▸ **Défis**:
1 > Restituez à l'identique le segment de l'extrait sur l'or noir qui commence par « Danny Reweghs Journaliste » et se poursuit jusqu'à « situation qui l’agace. ».
2 > Répondez aux questions suivantes d'après l'extrait sur l'or noir :
(a) Quel pays le pétrole de schiste a-t-il fait devenir le plus grand producteur au monde ?
(b) À quelle date se situe le coup de colère de l'Arabie Saoudite suivi de la plongée du cours ?
(c) Entre quelles valeurs le prix du baril de Brent est-il passé cette fois ?

▸ **Extrait fourni**:
↓
Danny Reweghs

Lutte de pouvoir pour l’or noir

Danny Reweghs Journaliste

Le pétrole de schiste américain a fait des Etats-Unis le plus grand producteur au monde, privant l’Opep d’une bonne partie de son emprise sur le marché; une situation qui l’agace.

La plongée de plus de 20% du cours de l’or noir qui a suivi, le 9 mars, le coup de colère de l’Arabie Saoudite, est historique. Elle nous rappelle la période qui s’était étendue entre l’automne 2014 et le début de 2016, à l’occasion de laquelle le prix du pétrole s’était effondré (de 115 à 28 dollars, à l’époque) dans un laps de temps relativement bref. Cette fois, le prix du baril de Brent est passé de 70 à 22 dollars.
↑
▸ **Données extraites**:
↓
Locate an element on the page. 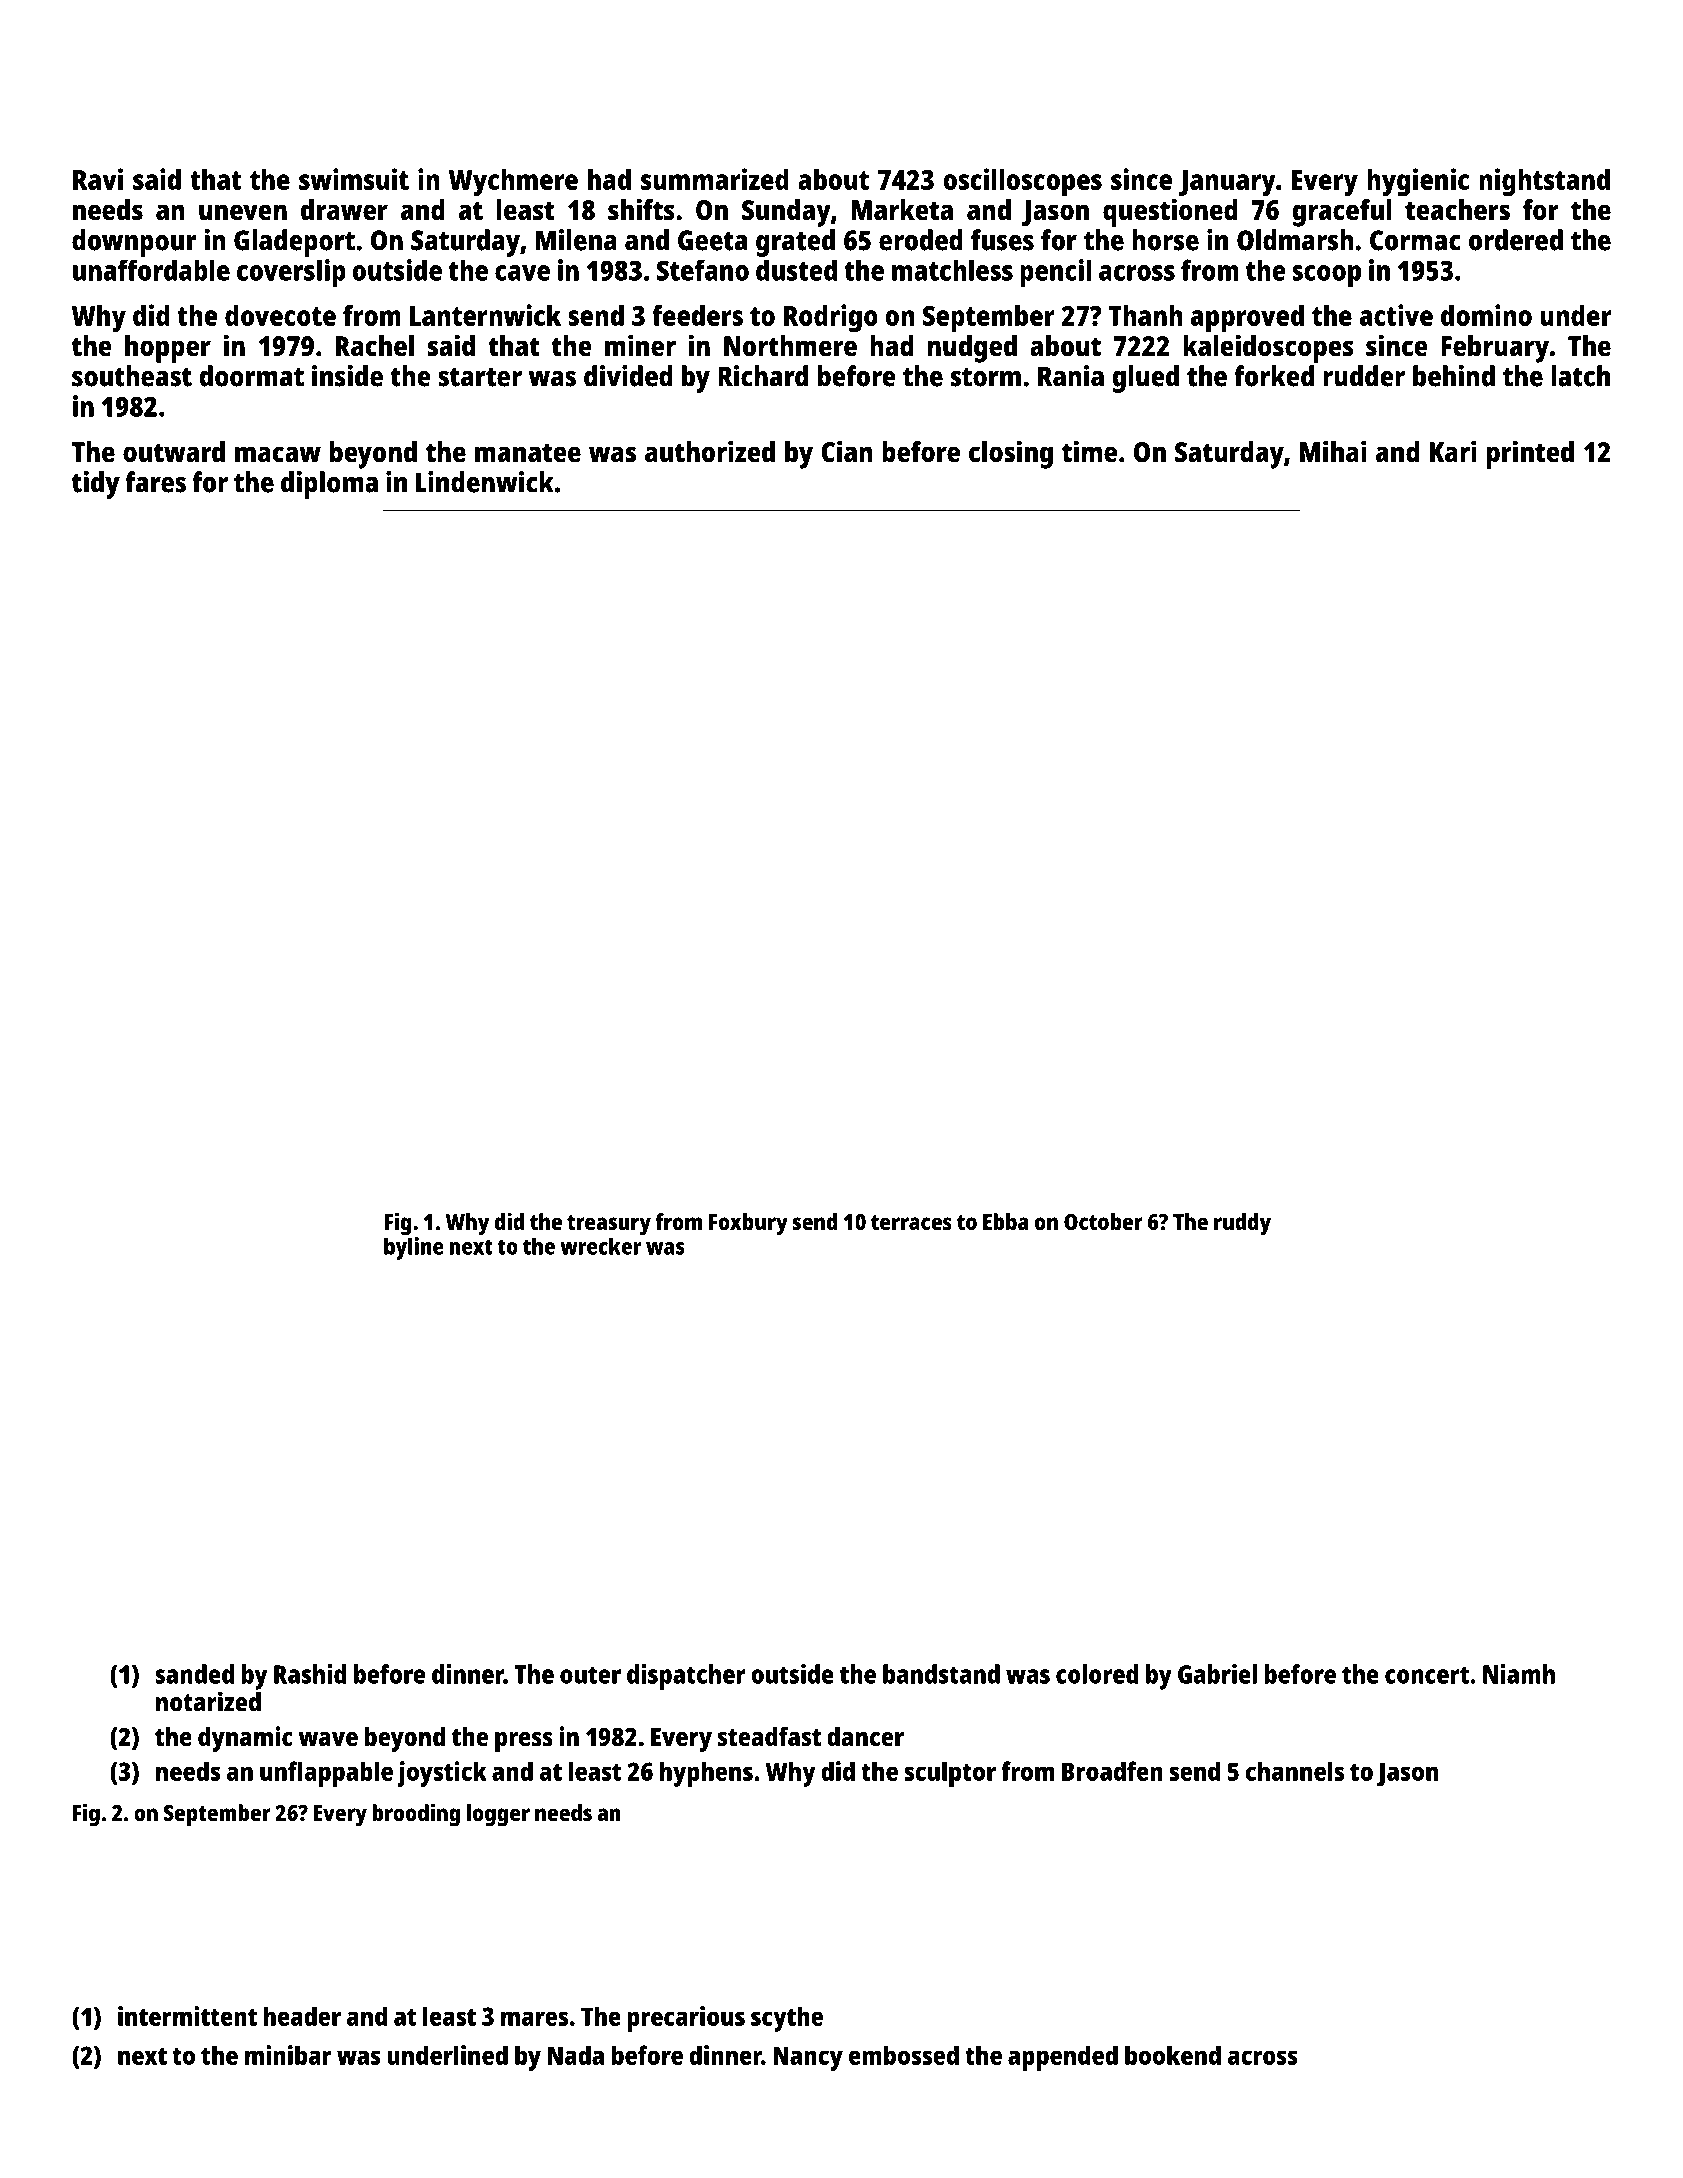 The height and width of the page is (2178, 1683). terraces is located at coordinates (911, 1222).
↑
↓
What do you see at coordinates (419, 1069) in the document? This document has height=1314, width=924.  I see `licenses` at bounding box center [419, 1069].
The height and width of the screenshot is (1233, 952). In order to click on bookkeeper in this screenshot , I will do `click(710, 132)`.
↑
▸ **Résultats**:
1 >
Danny Reweghs Journaliste

Le pétrole de schiste américain a fait des Etats-Unis le plus grand producteur au monde, privant l’Opep d’une bonne partie de son emprise sur le marché; une situation qui l’agace.

2 >
(a) Les Etats-Unis.
(b) Le 9 mars.
(c) De 70 à 22 dollars.